To ensure the state’s investments have their intended impact, all funds in which the state invests are required to invest 2x the commitment amount to the fund into Illinois-based projects. For example, if the state allocates $10 million to an investment fund, that fund must invest at least $20 million in Illinois-based projects.
“We will show you can do this by using skilled labor, to ensure the best quality and resilience,” said Frerichs. “This investment program is putting Illinois first by creating jobs across our local communities, building economic and social infrastructure, and supporting skilled labor.”
A Blueprint for State Treasurers Across America
Institutional investors typically evaluate infrastructure investments in terms of their potential financial returns. But infrastructure investments also have tangible social benefits. They are part of a sound financial investment strategy, but they are also an investment in local communities.
“You’re making a commitment to the community where that asset lives, to the people who built it, who maintain it, and who operate that asset,” said Brian Hale, President and COO of Ullico Inc. “Those are middle class jobs that can be created or sustained when you invest responsibly in infrastructure.”
The FIRST Fund is an example of how investment dollars can be used to benefit taxpayers while promoting economic growth and strengthening local communities. By encouraging developers with a presence in the state to invest in the state’s infrastructure, a virtuous cycle is created.
“This new partnership will help union members and employers to protect their families, employees’ businesses and investments for many, many, generations to come,” said Tim Drea, President of Illinois AFL-CIO.
Frerichs made it clear that while the FIRST Fund is dedicated to Illinois, the model is one that other states can, and probably will, adopt. “We’re going to start this off right here and share this story with other treasurers, so they can also go to their legislatures and get this authority and put good people to work building infrastructure in their states,” he said. “Together we will set the blueprint as the first state in the nation to successfully approve, launch, and execute a program like the FIRST Fund.”

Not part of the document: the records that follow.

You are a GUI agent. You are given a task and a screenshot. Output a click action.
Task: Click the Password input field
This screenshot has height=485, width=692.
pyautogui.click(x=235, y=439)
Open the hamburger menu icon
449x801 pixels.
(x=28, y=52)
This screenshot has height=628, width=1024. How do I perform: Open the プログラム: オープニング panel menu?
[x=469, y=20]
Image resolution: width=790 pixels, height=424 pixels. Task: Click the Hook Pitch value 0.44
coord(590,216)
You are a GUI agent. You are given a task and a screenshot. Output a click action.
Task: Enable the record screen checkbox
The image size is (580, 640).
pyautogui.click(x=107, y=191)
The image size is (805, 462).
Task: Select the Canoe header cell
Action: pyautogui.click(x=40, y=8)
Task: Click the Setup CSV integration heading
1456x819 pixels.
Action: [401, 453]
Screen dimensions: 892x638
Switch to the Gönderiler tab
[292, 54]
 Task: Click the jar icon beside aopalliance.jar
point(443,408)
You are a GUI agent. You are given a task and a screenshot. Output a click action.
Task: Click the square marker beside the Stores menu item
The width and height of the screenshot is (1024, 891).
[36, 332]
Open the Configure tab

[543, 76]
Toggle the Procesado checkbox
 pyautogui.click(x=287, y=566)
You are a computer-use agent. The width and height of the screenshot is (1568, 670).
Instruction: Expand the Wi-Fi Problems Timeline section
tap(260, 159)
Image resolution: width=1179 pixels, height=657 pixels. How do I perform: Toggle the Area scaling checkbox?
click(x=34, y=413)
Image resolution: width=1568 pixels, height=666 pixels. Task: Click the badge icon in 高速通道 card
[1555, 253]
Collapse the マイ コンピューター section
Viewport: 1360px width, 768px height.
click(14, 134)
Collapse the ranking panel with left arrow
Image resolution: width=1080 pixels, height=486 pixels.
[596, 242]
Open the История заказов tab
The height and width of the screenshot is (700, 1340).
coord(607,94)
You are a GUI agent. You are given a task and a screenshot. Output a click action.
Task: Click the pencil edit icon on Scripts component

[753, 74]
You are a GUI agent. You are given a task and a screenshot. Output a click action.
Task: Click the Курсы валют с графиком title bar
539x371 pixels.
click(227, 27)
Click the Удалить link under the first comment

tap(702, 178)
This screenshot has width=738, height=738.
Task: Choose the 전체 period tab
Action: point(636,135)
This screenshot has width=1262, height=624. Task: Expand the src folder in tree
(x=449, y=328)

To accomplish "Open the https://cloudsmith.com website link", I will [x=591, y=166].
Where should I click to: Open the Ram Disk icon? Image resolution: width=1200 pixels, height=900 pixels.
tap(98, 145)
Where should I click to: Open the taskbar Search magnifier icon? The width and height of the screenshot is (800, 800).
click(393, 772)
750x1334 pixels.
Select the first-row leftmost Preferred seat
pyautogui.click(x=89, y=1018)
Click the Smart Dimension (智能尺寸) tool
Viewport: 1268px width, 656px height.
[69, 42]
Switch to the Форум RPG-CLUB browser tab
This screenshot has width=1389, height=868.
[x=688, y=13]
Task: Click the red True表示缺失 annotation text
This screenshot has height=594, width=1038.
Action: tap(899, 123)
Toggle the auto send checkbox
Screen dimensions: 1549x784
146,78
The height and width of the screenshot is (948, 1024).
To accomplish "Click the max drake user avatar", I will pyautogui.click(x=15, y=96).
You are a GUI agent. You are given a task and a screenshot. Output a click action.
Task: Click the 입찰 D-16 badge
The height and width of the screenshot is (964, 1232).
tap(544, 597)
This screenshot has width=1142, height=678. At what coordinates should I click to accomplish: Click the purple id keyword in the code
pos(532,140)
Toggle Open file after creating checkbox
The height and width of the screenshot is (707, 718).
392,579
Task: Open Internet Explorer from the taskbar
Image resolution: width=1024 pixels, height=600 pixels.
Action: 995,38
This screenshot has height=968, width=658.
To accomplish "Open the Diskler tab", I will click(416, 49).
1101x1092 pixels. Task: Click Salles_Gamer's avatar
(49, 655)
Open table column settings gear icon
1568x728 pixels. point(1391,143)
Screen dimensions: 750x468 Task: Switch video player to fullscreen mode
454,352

State Senator Steve Stadelman’s remarks echoed this sentiment: “This is the type of legislation lawmakers love to pass,” he said. “It takes capital to fund quality projects, so it made all the sense in the world to allow the state treasurer to invest in these types of infrastructure projects.”
Ullico’s Mission Aligns with FIRST Fund Objectives
With its unique approach to infrastructure investment, UIF is in many ways an ideal recipient of FIRST Fund allocations. “We strive to achieve a competitive risk adjusted return for all of our investors, but we also strive to create opportunity for working people, for union members, by investing responsibly with them in mind, and for the long haul,” said Hale.
In fact, Ullico already has a distinguished track record of investments in Illinois. The UIF team’s offices are located in downtown Chicago, in a building constructed with the help of financing from Ullico’s flagship real estate investment vehicle, “J for Jobs.” Moreover, the building is cooled by a UIF-investment, the company CenTrio, which operates the largest carbon-zero district energy cooling system in the U.S., serving over 53 million square feet of space in downtown Chicago. “Ullico creates market leading investment tools, which also create great jobs,” said Robert Reiter, Jr., president of the Chicago Federation of Labor. “We’re proud of what labor’s company, Ullico, does every day with our pension fund money to make sure that our money works for us, that it creates jobs, gets us great returns for our pensions funds, and is able to help the state of Illinois accomplish its mission.”